El líder de Comisiones Obreras (CCOO), Unai Sordo, ha criticado hoy la falta de voluntad en el Gobierno para derogar los aspectos centrales de la reforma laboral de 2012. Por su parte, el otro gran sindicato, UGT, señaló a las fuerzas políticas en el Congreso a cumplir sus “compromisos” para derogar la normativa de trabajo y advirtió de una posible “respuesta” por parte de los sindicatos si finalmente se frustra la derogación, avisó el líder de UGT, Pepe Álvarez.
Las advertencias y reproches de los sindicalistas llegan horas antes de que el ministerio de Trabajo reúna este martes en la mesa de Empleo del diálogo social a empresarios y sindicatos. Y cuando cada minuto parece decisivo antes de que el próximo viernes, el Ejecutivo de Pedro Sánchez desvele si aprobará o no un real decreto ley que transforme importantes aspectos de la normativa laboral española.
Hoy el líder de Comisiones Obreras (CCOO) fue muy claro al expresar sus dudas sobre el verdadero afán del Ejecutivo en los minutos finales de este partido. Unai Sordo, si el otro día lamentaba las palabras de Sánchez, dejando ver que los cambios laborales se abordarán la próxima legislatura – y que forman parte, por tanto, de su programa electoral–, hoy el líder sindical criticaba la escasa actividad desplegada por los socialistas a la hora de buscar apoyos a una posible convalidación de ese real decreto ley.
“Lo que más nos preocupa es que, en lugar de estar más pendientes de conseguir apoyos, se esté pensando más en quién tiene la culpa de que no salgan adelante los cambios en la reforma laboral”, afirmó.
CEOE da por hecha la aprobación
En el lado empresarial, en cambio, parecen poner la venda antes de la herida. Descartado el apoyo de CEOE, y más en el momento presente, cuando, en el umbral de la campaña electoral, se evalúa cada paso de Sánchez como electoralista, el líder de los empresarios Antonio Garamendi se dedicó en Andalucía a ofrecer razones para rechazar un real decreto ley, cuya aprobación los empresarios dan por hecha, según algunas voces.
Según estas fuentes, CEOE considera que el Ejecutivo aprobará su real decreto este viernes, pero le preocupa que el afán de Sánchez por cazar el voto de izquierdas le lleve a inflar la norma con tal variedad de medidas que al final se configure como una de las famosas leyes ómnibus, que legislan sobre un gran repertorio de asuntos.
En este sentido, Garamendi ofreció razones para rechazar un posible real decreto ómnibus, que podría incluir medidas que gozan de aceptación social, como la recuperación del subsidio para mayores de 52 años, con otros elementos más técnicos, sobre los cuales la mayoría no tenga una opinión formada, como las leyes que gobiernan la negociación colectiva, pero que tienen una gran trascendencia para los empresarios.

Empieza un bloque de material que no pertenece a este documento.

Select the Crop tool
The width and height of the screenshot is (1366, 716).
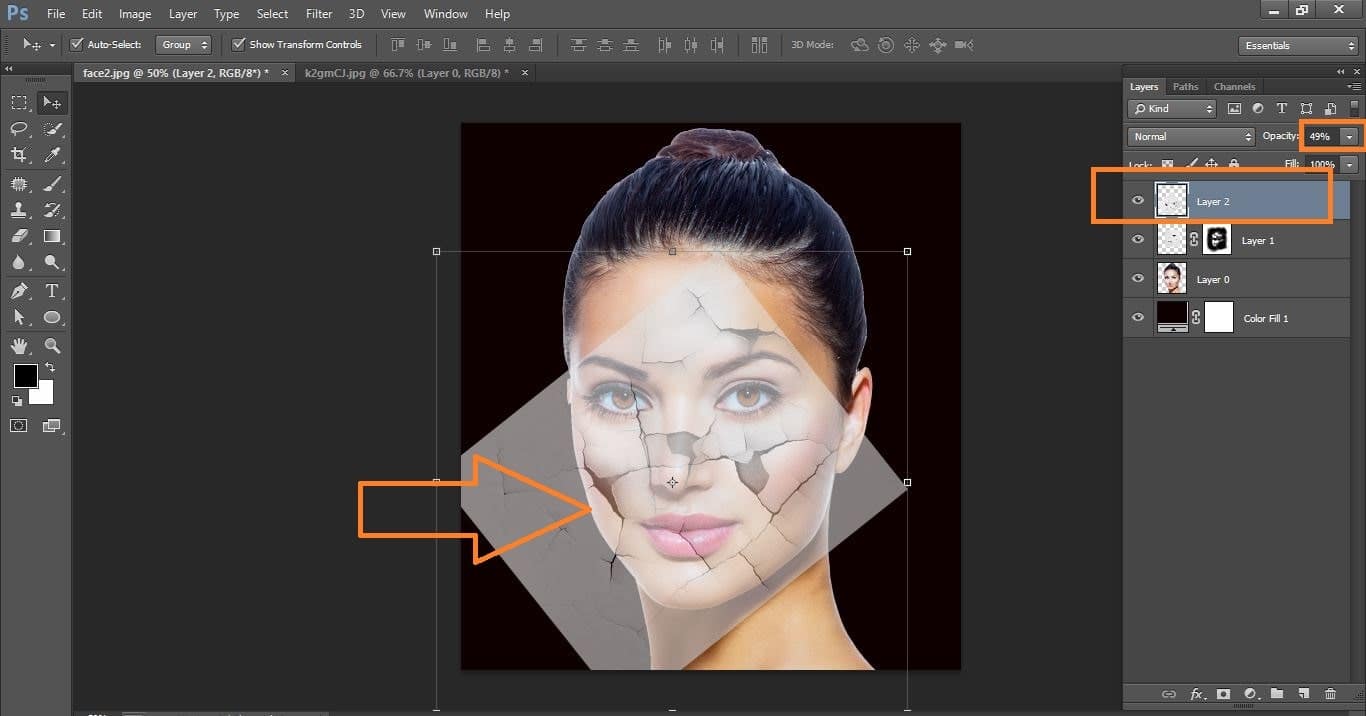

Por eso Garamendi criticó directamente una posible norma ‘escoba’ que recoja desde medidas pactadas con Unidos Podemos, en el pacto presupuestario, como el registro de jornada o la homologación en derechos para las subcontratas, con otras menos populares, pero que constituyen el abecé a la hora de negociar un convenio colectivo, como la prórroga automática e indefinida de los convenios colectivos – la llamada ultraactividad – o la prevalencia del convenio de sector sobre el de empresa; auténticas claves de bóveda de la reforma laboral de Báñez en 2012.
Por si acaso, Garamendi aumentó su presión sobre el Ejecutivo al reprocharle que recurra a la figura del real decreto ley para asuntos que “no son urgentes”, tal y como demanda la Constitución.
Mientras tanto, el jefe de CEOE se aplicó en desacreditar una norma, que es, dijo, un “contrato de adhesión”, pues al tramitarse como real decreto ley, y sin que quede tiempo para su tramitación como proyecto de ley, obliga a los partidos que convaliden la norma a aceptar esta sin mover una coma, es decir, en su integridad.
Habrá “respuesta” sindical
En esta línea, si la partida se juega ahora realmente en el Parlamento, como parece, el líder de UGT, Pepe Álvarez, fue claro hoy al lanzar sus advertencias. “Somos plenamente conscientes de que no es tanto un pulso con el Ejecutivo, sino una demanda a los partidos que dieron soporte al Gobierno, que tienen que cumplir”, dijo en clara alusión a PDeCat, PNV y Unidos Podemos, que apoyaron a Sánchez en la moción de censura a Rajoy.
“Si no nos satisface lo que mañana pone sobre la mesa del Gobierno en la mesa de diálogo social, debatiremos con CCOO la respuesta a dar”, advirtió; tras recalcar las prioridades de su sindicato: ultraactividad, control horario, prevalencia del convenio de sector y recuperación del subsidio para mayores de 52 años, dijo en una entrevista en Radio Nacional.